Pemerintah adalah badan-badan pemerintah yang bertugas untuk mengatur kegiatan ekonomi. Seperti halnya rumah tangga keluarga dan perusahaan, pemerintah juga sebagai pelaku ekonomi yang melakukan kegiatan konsumsi, produksi, dan distribusi.

a. Kegiatan Konsumsi Pemerintah
Pemerintah dalam menjalankan tugasnya membutuhkan barang dan jasa. Kegiatan konsumsi pemerintah dapat berupa kegiatan membeli alat-alat tulis kantor, membeli alat-alat kedokteran, membeli peralatan yang menunjang pendidikan, menggunakan tenaga kerja untuk melaksanakan tugas-tugas pemerintah, dan sebagainya.

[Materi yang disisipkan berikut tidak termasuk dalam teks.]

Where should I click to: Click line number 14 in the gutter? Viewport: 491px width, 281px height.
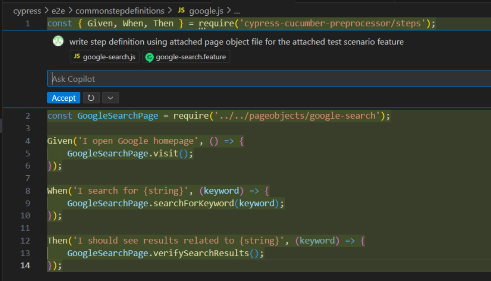pyautogui.click(x=25, y=265)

b . Kegiatan Produksi Pemerintah
Pemerintah ikut berperan dalam menghasilkan barang dan atau jasa yang diperlukan dalam rangka mewujudkan sebesar-besarnya untuk kemakmuran rakyat. Hal ini sesuai dengan UUD 1945 Pasal 33 ayat (2), yang berbunyi: “Cabang-cabang produksi yang penting bagi negara dan menguasai hajat hidup orang banyak dikuasai oleh negara”. Pelaksanaan peran pemerintah dalam kegiatan produksi diwujudkan dalam kegiatan usaha hampir di seluruh sektor perekonomian. Sebagai pelaksana kegiatan produksi pemerintah mendirikan Badan Usaha Milik Negara (BUMN). Berikut ini maksud dan tujuan pendirian BUMN berdasarkan UU Nomor 19 Tahun 2003.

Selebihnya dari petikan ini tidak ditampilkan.